Kazakhstan reviews its big oil contracts looking for a better deal

Kazakhstan reviews its big oil contracts looking for a better deal
When Kazakhstan signed most of its oil deals in 1990s the country was flat on its back and forced to take whatever the oil multinationals were offering. Now that has changed and the government is looking to renegotiate and get a better deal. / bne IntelliNews
By Ben Aris in Berlin August 2, 2025

Kazakhstan has begun laying the groundwork for a revision of the contracts it signed with big oil in the 1990s when the country was flat on its back.

“Almost two-thirds of all hydrocarbon production in Kazakhstan comes from just three oil and gas fields: Tengiz, Karachaganak, and Kashagan. They were discovered back in Soviet times, but their development only became possible thanks to production-sharing agreements entered into with Western oil companies in the 1990s,” according to political scientist Rassul Kospanov in a note for the Carnegie Endowment for International Peace. “Western oil giants receive up to 98 percent of the revenue from some Kazakh fields under contracts dating back to the 1990s.”

The deals with Western energy majors have long underpinned the country’s production boom but only delivered modest fiscal returns. Now the country's leadership sees 2025 as a critical window to assert greater control over its vast hydrocarbon resources and renegotiate these days.

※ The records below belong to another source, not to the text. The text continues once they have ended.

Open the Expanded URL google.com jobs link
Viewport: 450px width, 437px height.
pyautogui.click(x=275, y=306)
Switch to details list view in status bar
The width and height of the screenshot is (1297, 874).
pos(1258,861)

At the start of the year, Kazakhstan’s oil output reached a record daily average of over 2.03mn barrels. Yet, rather than celebrate, authorities are increasingly focused on structural shortcomings in the sector.

“The Kazakh budget deficit has been growing steadily since 2020,” Kospanov noted, reaching 3% of GDP in 2024, while Western oil giants are walking away with most of the country’s oil riches from some of the best Kazakh fields.

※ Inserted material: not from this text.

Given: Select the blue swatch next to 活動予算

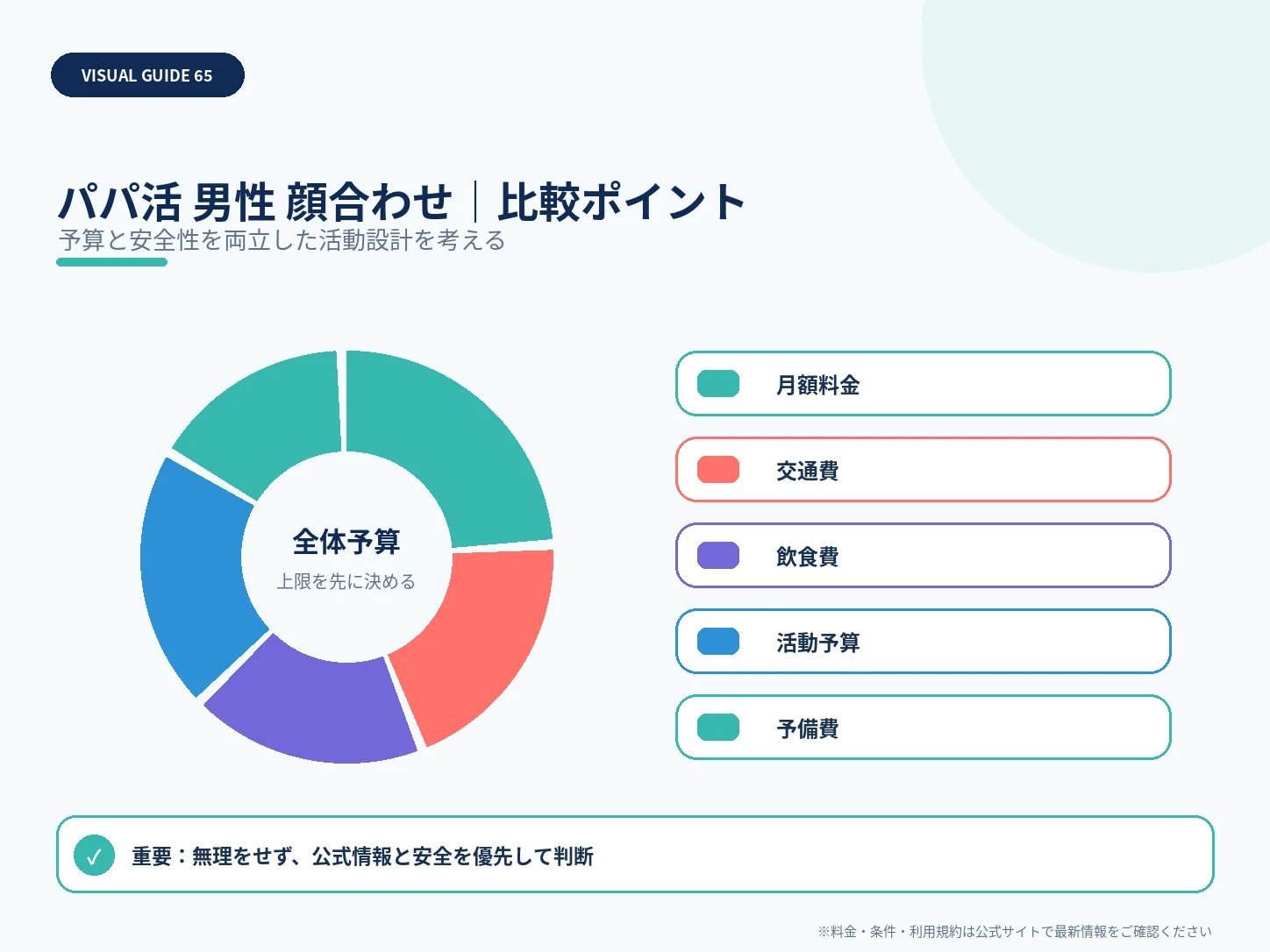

Oil production is concentrated in the three major Soviet-era fields and their development was made possible by production-sharing agreements signed in the 1990s with companies such as Chevron, ExxonMobil, Eni, Shell, and TotalEnergies. Those deals brought in tens of billions of dollars in investment — $50bn in Kashagan alone — but came with long payback periods, tax breaks, and confidential provisions.

“The young and institutionally weak state had to provide investors with extremely favourable working conditions,” Kospanov wrote. As a result, the state received only a minor share of profits in the early years, and many of the terms remain undisclosed even today.

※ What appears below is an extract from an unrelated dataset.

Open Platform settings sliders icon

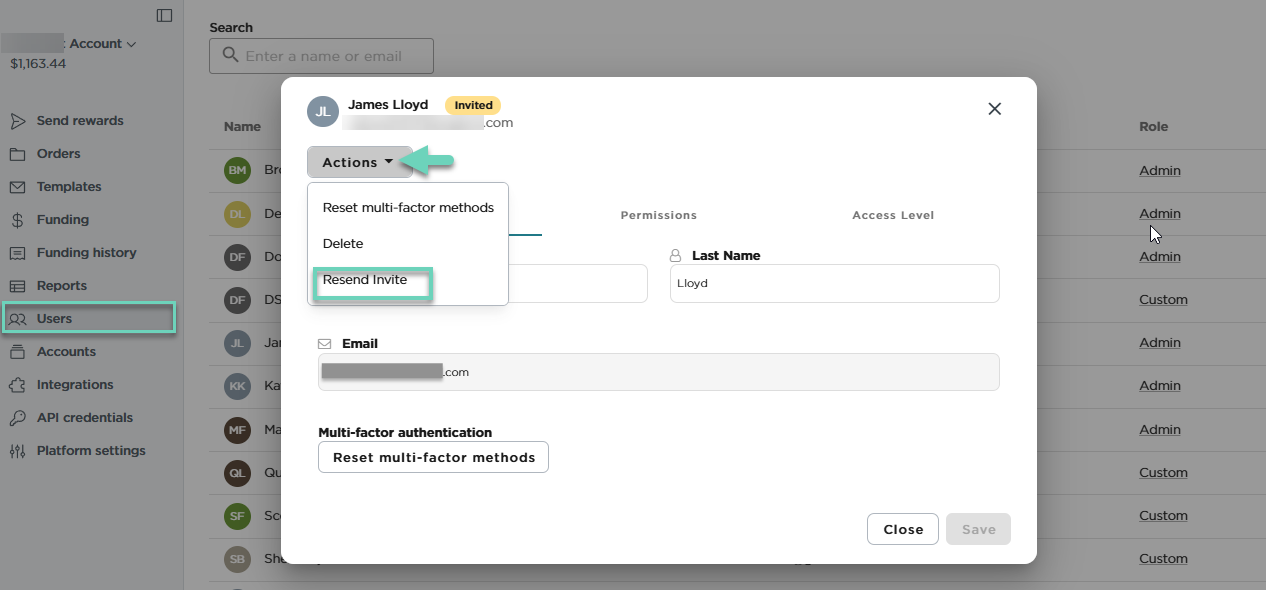click(x=18, y=451)
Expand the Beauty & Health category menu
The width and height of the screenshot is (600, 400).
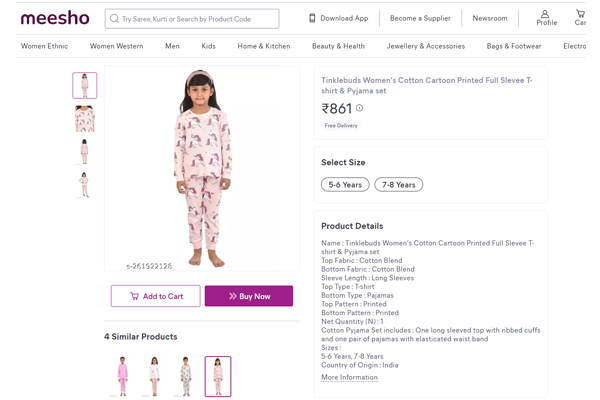coord(338,46)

Recent legal and environmental claims signal a change in tone. In 2023, Kazakhstan filed a $13bn lawsuit against the consortium operating Kashagan, later expanded to $160bn, alongside a $5.1bn environmental fine. A further $3.5bn lawsuit was filed against the Karachaganak field’s operators. The Tengizchevroil consortium has not yet faced major litigation, but in February, its CEO was summoned to parliament for the first time to answer questions from Kazakh lawmakers.

President Kassym-Jomart Tokayev said in January that while production-sharing agreements were important historically, they now required revision on “more favourable terms” for Kazakhstan. Energy Minister Almassadam Satkaliyev later confirmed the government was preparing to renegotiate the Tengiz project, including changes to operators and revenue shares.

“There may be no better time than the present to tackle these changes,” Kospanov said, pointing to a new generation of Kazakh officials unconnected to the compromises of the 1990s. Their interest in reform reflects not only economic concerns but also a desire to demonstrate political independence.

Domestic pressure is also mounting. A 2022 petition called for transparency in oil contracts and revenue distribution, reflecting growing demands for resource equity. While public opinion is not the dominant force in Kazakhstan’s political system, Kospanov argued it is “becoming increasingly difficult to ignore.”

The unstable geopolitics at the moment is driving the change as the Central Asian countries have more leverage in the international community than ever before.

“If Kazakhstan does not start revising its oil agreements now,” Kospanov warned, “by 2040 it risks finding itself in a situation where the largest deposits have been depleted but no new ways of replenishing the budget have materialised.”